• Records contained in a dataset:
::::::::

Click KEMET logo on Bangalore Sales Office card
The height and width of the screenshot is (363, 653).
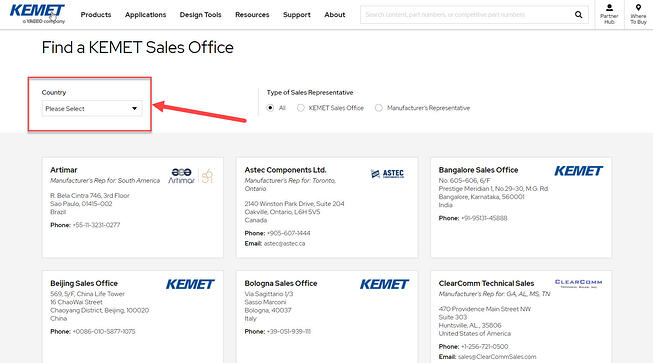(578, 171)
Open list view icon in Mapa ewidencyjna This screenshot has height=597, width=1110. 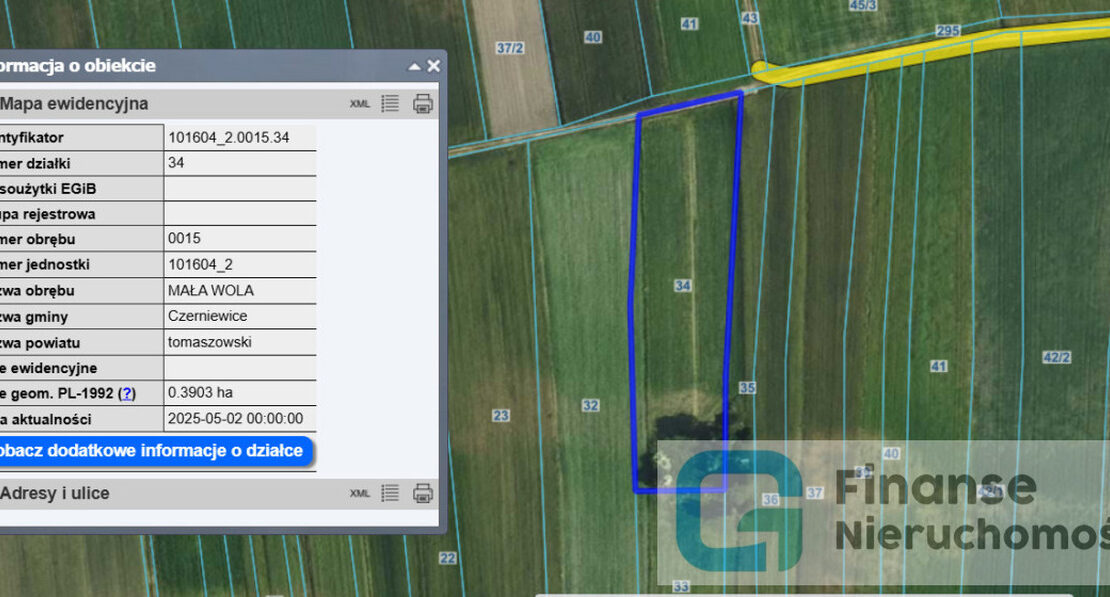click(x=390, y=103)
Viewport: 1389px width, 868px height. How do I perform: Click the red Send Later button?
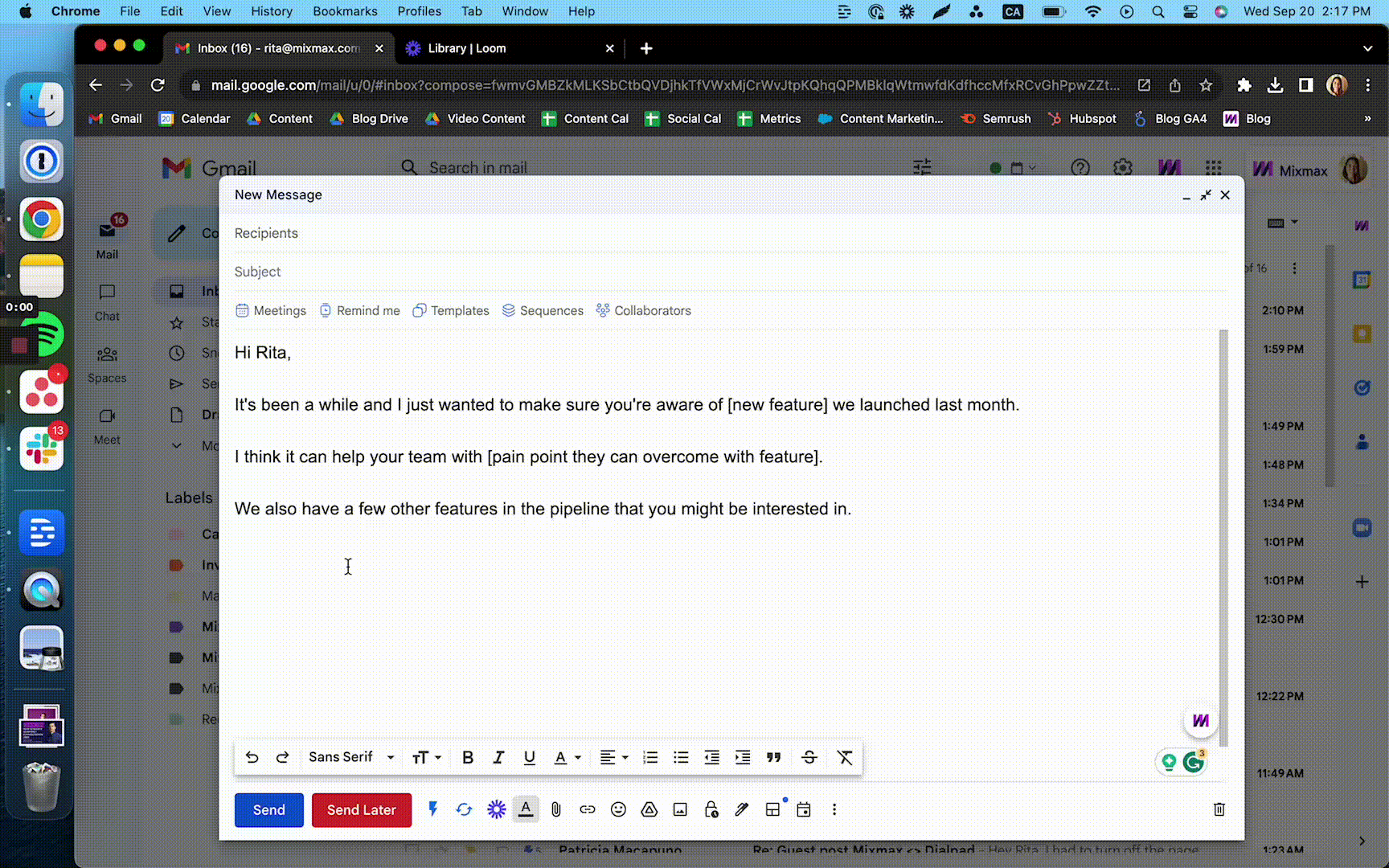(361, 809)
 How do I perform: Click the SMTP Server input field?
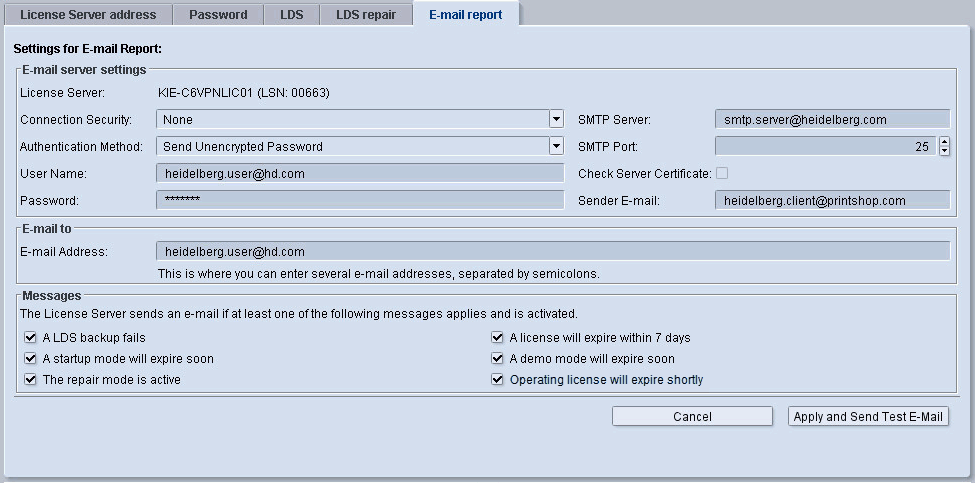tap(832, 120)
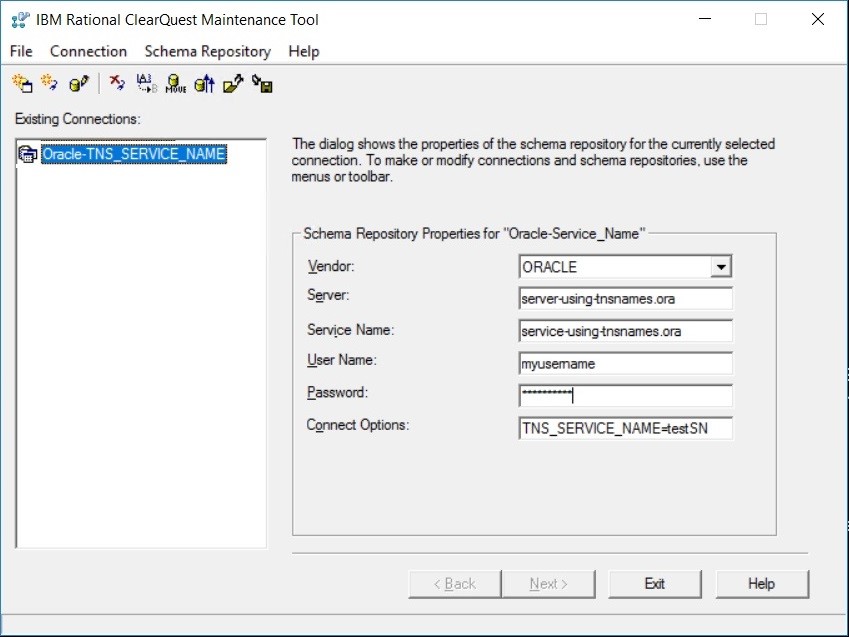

::::::::

From the line that contains "How do I perform: Click the SMTP" to the last line of the records above, copy each line exactly, both ends included, and leave the pictures out.

• Reply to the exercise:
 How do I perform: Click the SMTP Server input field?
tap(832, 120)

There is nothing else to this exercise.